Stock Groups

Dollar stands tall after firm U.S. data, Asian stocks wobble -Breaking

[ad_1]

© Reuters. FILEPHOTO: This is a man looking at the stock market monitors of Taipei, January 22, 2008. REUTERS/Nicky Loh

By Alun John

HONG KONG (Reuters] – On Wednesday the dollar rose against the yen to a record four-and-a half-year high after better-than-expected U.S. retail sales data. Asian shares were not affected by this, but Wall Street equities did improve.

MSCI’s Asia-Pacific broadest index, which excludes Japan, fell 0.45%. This was just 0.45% off the close-to-three-week-high closing high. Most markets saw declines, and MSCI lost 0.4%.

Early Asian hour, the dollar hit a record high of 114.97Yen. This is its strongest performance since March 2017 and it was up 16.3 months after it fell to $1.1320.

The Tuesday data showing that U.S. retail sales increased faster than expected in October could help the greenback. This may encourage the U.S. Federal Reserve (US Federal Reserve) to speed up the withdrawal of its asset purchasing programme as inflation continues to be stubbornly high.

Rob Carnell of ING’s Asia Pacific research, stated that “the data supports that feeling that things are going fairly well” and that the Fed could be a bit more aggressive if necessary without causing the party crash.

According to him, inflation remains top of mind.

Britain will publish its October CPI inflation data late today. This high-quality print could increase the pressure on Bank of England to raise interest rates in December, after shock markets last month when it held fire.

Carnell said, “What it is not about is Biden-Xi summit which had potential to cause damage but has not done so.”

Tuesday’s three-hour meeting between Joe Biden, U.S. president, and Xi Jinping, Chinese leader, cooled some tensions in Sino-U.S. conflict, but both sides remained committed to their longstanding positions on a number of issues.

Although the positive tone provided a small boost for Asian shares Tuesday, it was short-lived.

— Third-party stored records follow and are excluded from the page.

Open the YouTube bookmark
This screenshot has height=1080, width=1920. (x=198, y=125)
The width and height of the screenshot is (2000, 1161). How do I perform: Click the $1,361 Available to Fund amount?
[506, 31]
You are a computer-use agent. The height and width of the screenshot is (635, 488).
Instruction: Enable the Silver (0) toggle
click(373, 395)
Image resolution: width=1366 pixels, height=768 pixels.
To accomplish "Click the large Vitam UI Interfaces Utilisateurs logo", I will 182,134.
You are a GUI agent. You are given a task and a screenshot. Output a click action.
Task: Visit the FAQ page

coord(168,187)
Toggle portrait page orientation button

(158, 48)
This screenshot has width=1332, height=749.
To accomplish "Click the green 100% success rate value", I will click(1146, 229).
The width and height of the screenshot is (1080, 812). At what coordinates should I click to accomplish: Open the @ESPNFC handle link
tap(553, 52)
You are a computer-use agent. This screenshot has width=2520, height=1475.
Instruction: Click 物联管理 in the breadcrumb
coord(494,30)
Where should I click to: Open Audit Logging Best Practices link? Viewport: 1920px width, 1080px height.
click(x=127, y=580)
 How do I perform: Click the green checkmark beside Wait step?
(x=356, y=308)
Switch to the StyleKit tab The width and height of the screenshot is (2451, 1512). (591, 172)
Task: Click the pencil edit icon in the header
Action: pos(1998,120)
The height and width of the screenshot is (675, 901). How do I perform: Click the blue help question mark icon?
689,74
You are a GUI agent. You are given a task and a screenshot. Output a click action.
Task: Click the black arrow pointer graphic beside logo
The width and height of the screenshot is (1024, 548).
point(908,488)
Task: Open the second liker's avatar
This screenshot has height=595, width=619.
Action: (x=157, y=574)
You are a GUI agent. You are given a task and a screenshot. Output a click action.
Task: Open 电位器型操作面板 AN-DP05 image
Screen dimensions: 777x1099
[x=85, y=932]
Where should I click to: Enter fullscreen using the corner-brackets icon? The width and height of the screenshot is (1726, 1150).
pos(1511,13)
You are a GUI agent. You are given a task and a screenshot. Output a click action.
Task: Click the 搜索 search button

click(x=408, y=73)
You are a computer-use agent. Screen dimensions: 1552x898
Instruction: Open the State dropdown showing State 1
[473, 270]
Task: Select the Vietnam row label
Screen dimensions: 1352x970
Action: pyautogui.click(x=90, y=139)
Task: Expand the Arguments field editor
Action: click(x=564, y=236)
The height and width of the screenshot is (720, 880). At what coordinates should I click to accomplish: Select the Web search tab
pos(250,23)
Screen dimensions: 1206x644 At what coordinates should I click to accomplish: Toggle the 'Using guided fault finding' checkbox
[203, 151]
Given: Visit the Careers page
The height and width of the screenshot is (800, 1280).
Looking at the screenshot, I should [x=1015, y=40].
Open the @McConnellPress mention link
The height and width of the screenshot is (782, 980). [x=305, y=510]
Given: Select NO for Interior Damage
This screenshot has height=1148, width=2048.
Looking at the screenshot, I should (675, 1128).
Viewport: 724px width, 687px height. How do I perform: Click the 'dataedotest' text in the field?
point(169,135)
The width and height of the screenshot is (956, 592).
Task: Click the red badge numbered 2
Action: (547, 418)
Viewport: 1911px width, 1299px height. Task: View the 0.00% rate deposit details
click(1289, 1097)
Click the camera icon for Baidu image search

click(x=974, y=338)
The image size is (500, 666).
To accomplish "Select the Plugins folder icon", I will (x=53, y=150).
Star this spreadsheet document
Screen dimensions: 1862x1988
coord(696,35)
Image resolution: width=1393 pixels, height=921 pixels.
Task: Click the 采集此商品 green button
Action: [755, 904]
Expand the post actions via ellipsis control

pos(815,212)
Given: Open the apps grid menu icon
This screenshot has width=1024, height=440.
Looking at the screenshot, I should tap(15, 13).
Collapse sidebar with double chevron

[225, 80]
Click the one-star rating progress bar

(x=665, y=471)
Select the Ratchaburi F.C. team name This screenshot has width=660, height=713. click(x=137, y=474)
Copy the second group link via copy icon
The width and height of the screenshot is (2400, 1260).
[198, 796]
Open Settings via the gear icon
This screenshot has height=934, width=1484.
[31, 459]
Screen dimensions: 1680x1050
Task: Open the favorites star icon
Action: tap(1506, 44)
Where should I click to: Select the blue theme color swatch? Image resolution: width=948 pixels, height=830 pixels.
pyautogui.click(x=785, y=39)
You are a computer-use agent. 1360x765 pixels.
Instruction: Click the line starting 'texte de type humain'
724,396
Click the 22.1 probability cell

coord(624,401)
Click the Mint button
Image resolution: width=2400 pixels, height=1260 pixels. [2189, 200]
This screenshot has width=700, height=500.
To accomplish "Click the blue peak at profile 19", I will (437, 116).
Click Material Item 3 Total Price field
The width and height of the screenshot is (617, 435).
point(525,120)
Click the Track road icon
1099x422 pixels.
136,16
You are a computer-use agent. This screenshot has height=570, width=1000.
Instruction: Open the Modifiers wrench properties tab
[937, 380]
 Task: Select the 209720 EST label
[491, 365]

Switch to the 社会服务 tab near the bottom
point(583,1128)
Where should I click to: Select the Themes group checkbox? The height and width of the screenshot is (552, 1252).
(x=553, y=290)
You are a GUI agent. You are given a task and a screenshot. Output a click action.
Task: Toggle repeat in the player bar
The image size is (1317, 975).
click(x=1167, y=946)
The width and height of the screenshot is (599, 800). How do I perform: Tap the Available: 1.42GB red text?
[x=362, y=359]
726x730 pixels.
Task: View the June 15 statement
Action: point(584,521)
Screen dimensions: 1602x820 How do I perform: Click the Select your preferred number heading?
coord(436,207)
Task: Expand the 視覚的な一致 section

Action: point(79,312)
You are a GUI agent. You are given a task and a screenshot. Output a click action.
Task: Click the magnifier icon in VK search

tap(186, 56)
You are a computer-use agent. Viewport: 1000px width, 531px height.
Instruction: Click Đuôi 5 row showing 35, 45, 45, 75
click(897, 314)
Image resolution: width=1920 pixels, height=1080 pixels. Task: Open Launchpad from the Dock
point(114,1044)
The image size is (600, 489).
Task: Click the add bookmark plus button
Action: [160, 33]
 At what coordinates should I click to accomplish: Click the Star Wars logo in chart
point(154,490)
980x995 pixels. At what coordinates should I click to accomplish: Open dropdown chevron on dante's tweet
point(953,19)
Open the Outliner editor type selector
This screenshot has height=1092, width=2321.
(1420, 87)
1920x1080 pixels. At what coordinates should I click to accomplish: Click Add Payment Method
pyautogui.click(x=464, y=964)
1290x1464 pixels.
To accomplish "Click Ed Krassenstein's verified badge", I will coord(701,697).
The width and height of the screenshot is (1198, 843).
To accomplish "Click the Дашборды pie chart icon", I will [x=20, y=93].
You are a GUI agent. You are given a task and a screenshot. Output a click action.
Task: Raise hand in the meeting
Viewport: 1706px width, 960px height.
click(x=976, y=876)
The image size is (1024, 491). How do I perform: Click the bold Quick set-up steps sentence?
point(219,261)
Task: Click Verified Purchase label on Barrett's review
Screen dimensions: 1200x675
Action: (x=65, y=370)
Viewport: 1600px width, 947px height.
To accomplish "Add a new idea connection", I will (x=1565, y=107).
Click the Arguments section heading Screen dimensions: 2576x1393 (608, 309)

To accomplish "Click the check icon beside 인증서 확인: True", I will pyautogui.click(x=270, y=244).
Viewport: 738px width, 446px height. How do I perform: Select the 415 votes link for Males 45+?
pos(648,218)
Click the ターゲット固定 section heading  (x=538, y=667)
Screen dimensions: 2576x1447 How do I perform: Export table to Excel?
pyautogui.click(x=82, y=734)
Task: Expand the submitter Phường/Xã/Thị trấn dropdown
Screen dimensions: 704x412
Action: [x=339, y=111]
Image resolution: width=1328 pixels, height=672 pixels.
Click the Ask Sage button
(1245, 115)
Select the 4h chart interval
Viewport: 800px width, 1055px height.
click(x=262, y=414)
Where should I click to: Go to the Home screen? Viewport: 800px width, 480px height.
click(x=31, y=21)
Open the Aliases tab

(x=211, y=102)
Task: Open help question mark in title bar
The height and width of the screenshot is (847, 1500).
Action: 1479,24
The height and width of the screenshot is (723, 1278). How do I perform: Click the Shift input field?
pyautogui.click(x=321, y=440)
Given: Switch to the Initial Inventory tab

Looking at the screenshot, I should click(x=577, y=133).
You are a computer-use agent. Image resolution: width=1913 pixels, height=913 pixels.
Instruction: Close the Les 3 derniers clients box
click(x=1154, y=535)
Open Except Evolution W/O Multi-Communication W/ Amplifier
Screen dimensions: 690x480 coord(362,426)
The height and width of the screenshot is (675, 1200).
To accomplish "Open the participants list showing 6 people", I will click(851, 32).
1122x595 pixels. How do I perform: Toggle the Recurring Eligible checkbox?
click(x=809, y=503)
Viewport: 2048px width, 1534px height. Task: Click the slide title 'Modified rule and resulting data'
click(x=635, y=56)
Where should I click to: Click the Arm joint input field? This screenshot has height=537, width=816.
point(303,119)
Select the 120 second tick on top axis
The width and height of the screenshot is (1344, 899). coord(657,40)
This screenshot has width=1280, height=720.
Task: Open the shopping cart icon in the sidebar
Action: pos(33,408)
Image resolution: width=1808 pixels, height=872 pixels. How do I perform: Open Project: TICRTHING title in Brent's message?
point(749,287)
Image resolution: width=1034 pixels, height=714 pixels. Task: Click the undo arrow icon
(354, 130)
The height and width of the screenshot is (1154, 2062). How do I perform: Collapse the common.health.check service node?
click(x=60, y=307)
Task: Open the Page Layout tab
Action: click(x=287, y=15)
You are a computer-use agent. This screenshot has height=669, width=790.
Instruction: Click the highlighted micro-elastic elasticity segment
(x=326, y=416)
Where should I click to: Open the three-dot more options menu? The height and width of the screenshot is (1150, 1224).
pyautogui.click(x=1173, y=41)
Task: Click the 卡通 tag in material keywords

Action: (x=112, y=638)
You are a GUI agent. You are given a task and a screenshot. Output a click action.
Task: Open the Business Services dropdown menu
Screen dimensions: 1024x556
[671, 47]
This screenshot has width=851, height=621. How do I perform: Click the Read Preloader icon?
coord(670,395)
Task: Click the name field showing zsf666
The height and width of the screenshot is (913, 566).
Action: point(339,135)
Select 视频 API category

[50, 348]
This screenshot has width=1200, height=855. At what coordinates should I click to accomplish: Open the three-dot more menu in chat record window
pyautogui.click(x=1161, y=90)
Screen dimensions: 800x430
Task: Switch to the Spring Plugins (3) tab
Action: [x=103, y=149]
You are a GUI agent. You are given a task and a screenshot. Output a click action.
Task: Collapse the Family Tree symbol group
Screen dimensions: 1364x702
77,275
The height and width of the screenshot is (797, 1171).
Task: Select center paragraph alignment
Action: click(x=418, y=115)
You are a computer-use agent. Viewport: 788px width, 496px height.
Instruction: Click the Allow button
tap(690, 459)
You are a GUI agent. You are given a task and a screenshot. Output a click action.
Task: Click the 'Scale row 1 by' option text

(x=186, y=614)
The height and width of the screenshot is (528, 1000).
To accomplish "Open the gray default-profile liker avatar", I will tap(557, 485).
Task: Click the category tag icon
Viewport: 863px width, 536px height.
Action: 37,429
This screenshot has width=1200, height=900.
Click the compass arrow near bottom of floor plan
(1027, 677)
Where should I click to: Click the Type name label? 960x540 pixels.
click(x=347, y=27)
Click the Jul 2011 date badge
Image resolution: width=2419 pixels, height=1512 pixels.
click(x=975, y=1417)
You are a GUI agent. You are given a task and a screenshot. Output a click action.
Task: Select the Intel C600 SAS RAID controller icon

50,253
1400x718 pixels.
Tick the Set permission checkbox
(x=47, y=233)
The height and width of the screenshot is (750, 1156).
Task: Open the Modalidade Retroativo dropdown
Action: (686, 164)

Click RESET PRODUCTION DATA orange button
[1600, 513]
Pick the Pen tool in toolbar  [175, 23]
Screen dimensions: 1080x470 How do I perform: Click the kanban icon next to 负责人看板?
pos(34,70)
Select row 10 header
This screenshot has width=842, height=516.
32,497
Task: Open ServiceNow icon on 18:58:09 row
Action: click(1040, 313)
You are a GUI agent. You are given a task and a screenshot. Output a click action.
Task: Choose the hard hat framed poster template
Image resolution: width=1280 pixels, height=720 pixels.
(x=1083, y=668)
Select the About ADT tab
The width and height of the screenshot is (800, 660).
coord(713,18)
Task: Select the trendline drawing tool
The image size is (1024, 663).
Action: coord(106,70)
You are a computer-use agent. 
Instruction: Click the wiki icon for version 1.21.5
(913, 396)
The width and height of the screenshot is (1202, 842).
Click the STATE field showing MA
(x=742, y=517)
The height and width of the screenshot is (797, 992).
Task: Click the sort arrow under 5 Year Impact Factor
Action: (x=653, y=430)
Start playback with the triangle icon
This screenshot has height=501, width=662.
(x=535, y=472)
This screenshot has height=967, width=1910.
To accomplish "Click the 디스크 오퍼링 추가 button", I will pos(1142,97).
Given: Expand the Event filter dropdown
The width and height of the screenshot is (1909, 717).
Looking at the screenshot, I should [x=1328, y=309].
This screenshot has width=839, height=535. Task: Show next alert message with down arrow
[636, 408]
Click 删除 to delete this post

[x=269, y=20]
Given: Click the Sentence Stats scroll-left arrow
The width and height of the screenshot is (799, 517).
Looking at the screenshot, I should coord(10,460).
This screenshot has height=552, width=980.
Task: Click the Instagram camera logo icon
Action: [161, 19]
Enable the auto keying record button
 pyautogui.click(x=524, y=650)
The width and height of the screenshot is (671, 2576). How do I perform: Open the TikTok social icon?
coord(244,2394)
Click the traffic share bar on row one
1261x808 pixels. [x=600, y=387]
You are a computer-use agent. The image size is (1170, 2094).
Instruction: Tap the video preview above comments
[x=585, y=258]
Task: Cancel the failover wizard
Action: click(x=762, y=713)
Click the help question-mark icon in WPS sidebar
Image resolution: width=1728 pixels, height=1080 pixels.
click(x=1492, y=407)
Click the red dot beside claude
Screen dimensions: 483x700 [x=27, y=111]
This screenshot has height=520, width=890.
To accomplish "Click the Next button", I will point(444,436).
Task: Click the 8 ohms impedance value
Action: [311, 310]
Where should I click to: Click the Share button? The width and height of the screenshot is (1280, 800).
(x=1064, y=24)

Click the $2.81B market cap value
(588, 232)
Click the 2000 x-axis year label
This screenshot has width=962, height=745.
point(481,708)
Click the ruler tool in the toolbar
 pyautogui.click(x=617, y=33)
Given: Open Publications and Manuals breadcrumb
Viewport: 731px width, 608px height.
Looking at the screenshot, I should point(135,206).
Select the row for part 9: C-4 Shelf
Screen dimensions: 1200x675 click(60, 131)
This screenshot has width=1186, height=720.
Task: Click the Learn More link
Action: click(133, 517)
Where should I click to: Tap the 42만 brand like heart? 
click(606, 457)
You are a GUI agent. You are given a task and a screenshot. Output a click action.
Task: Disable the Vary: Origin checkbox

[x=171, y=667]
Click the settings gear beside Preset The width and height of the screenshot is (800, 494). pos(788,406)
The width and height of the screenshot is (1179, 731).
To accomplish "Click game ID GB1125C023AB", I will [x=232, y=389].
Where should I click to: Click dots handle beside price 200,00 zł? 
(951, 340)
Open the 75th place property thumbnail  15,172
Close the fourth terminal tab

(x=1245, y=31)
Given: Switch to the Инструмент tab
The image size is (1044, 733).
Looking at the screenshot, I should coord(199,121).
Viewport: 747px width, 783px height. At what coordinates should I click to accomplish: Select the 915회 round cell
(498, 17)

The benchmark Hong Kong index fell 0.4% on Wednesday. This was due to property developers and casino traders betting that the recent recovery in these sectors would be too much. The Chinese blue chip index was flat.

Australian shares lost 0.5% due to Commonwealth Bank of Australia’s (OTC:) weight. The largest Australian bank, its shares plummeted 6% as it suffered from margin pressures from low interest rates and rising mortgage competition.

Wall Street overnight saw the rise of the 0.15% and the gain of 0.3%, respectively, while the index was up 0.76% due to retail sales.

They also gave a boost U.S. Treasuries. The benchmark 10-year note yields reached 1.646% in Early Asia, an increase of three weeks. [US/]

The barrel price dropped 0.66%, to $80.25 per barrel. The price per barrel fell 0.5% to $82.03. [O/R]

The ounce price rose 0.2% to $1854 per ounce. This is a return towards the 5-month peak of $1,876.9, which was reached a day earlier due to rising inflation worries.

The bitcoin Rival Inflation hedge was stable at $60,240 after losing 5% the day before and briefly falling below $60,000.